Americans have always owned guns, but now even more than ever do, and of a kind not intended for shooting squirrels or at target ranges. Indeed, while Faludi was conducting interviews, “thousands of men would take up arms against metastasizing and morphing enemies.” The nemeses they mentioned most were the “Three Witches of Waco”: Sarah Brady, Janet Reno, and Hillary Clinton, women who want to take away their guns. Even so, few directly expressed resentment over feminist demands for equality and independence. For the most part, Faludi says, they could see “no clearly defined enemy who is oppressing them.” An exception was a gun collector. “Because my wife went to college,” he told her, “she is so twisted now she can’t trust a man, especially a husband.”

Apart from the displaced engineers, Faludi doesn’t devote much time to the suburbs, or to men who count themselves successful in an age when “competitive individualism” is imposed on all classes. She spends time with black and Hispanic men, who join in the general view that “to be a man means to be at the controls and at times to feel yourself in control”—and who have felt a continuing loss of that control as the power of women has increased. Even in the pornography industry, the women stars get to choose who will service them, the requirement being to perform how and when the camera dictates. “Basically the guy is a life-support system for a penis,” Faludi was told, and not all the men involved can always attain the condition of the title of her book.

Most of the working-class men Faludi talked to were reared on an ethos of “stoicism, integrity, reliability, the ability to shoulder burdens, the willingness to put others first.” That combination of qualities, she finds, is becoming more and more rare. What of men with above-median incomes and the agility to adapt to changing workforce requirements? Most of them seem to accept women as colleagues, as well as the arrangements of dual-income households. Faludi believes that many of them have a sense of futility because what they do is increasingly ephemeral—like moving money electronically, conjuring up throwaway products, adapting entertainment to teenagers. Moreover, as she made clear in Backlash, many of the less ephemeral jobs—teaching school, working in hospitals—are done by women who get relatively low pay and little respect for work that is demanding and essential. According to the Bureau of Labor Statistics, they still make up 93.1 percent of nurses, 84.1 percent of elementary school teachers, and 78.5 percent of laboratory technicians, barely different from the figures for twenty years ago. Faludi recalls William H. Whyte’s “organization men” of the 1950s, who for all their apparent blandness could feel they were building a nation for the rest of the century.

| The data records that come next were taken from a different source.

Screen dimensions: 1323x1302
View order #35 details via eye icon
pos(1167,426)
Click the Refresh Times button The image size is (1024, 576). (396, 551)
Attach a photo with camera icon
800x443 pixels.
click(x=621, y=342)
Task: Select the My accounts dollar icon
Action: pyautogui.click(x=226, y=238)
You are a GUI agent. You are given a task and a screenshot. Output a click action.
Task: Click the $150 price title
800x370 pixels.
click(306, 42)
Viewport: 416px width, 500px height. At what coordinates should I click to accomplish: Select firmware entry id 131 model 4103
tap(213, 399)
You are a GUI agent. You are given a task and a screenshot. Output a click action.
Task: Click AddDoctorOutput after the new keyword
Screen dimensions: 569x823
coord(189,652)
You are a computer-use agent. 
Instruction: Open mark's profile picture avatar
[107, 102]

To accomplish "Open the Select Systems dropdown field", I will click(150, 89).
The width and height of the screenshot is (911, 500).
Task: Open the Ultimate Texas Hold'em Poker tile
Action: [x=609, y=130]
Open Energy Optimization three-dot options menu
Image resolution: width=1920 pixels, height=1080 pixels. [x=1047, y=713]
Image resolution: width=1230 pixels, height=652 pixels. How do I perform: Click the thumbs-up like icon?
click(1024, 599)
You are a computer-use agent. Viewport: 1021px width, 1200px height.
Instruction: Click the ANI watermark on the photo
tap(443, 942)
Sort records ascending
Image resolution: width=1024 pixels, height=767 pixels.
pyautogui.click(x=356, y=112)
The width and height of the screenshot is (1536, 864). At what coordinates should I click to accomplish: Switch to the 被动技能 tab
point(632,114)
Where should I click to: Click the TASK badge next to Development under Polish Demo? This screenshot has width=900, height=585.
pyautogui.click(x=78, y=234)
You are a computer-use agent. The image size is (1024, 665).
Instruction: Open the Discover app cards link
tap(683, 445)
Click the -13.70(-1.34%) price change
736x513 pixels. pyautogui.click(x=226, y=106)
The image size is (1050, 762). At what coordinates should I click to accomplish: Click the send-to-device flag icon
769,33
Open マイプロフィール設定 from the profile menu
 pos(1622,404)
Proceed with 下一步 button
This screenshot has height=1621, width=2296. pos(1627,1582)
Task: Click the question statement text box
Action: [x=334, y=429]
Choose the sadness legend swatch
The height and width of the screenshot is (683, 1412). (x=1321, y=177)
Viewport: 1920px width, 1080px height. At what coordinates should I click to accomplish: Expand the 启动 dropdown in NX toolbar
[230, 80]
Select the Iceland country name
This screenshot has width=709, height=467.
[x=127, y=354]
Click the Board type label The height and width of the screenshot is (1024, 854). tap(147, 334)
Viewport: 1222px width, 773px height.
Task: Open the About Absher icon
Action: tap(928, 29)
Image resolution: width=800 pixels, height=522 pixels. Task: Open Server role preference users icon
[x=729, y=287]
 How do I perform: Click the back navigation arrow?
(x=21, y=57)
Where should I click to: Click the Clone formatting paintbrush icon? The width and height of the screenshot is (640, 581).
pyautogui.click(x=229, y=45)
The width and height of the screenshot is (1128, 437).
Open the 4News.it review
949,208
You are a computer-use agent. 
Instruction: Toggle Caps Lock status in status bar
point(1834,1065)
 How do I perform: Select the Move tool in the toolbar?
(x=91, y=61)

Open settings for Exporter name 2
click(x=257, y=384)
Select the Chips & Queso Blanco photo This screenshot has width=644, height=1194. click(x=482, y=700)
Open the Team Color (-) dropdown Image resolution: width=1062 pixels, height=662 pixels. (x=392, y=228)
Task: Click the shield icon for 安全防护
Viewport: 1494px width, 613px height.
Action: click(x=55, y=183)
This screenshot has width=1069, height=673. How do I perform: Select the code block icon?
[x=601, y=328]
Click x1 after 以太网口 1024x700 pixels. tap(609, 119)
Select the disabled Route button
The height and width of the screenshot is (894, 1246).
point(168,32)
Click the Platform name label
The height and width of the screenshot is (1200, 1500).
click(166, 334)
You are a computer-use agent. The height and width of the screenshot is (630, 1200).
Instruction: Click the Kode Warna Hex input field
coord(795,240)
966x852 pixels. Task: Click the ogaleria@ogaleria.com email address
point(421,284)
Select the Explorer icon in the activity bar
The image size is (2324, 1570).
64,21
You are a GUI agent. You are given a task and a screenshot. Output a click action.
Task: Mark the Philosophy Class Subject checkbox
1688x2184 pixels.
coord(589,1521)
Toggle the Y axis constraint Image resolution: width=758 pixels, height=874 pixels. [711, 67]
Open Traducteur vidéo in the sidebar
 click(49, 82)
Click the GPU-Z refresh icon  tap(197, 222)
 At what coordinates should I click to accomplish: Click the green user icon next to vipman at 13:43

The old model of masculinity showed men how to be part of a larger social system; it gave them a context and it promised that their social contributions were the price of admission to the realm of adult manhood.

So the meaning of being a man—and a woman—rests not on a determined evolution, but the structure and culture arising in historical eras. If we wish to talk of adaptation and survival, we should discuss how individuals react to the conditions they face. As the scientific historian Frank Sulloway put it, genes must operate through the brain; and we still know very little about how they actually do so.7 We can, I think, conclude that the lives and expectations of women have undergone a major historical change and that one of its minor effects is to create a market for moralizing books, most of which lack Faludi’s grounding in actual experience. As to whether a New Man is arising, Faludi believes we don’t have enough evidence to say. Here, as elsewhere, she seems convincing.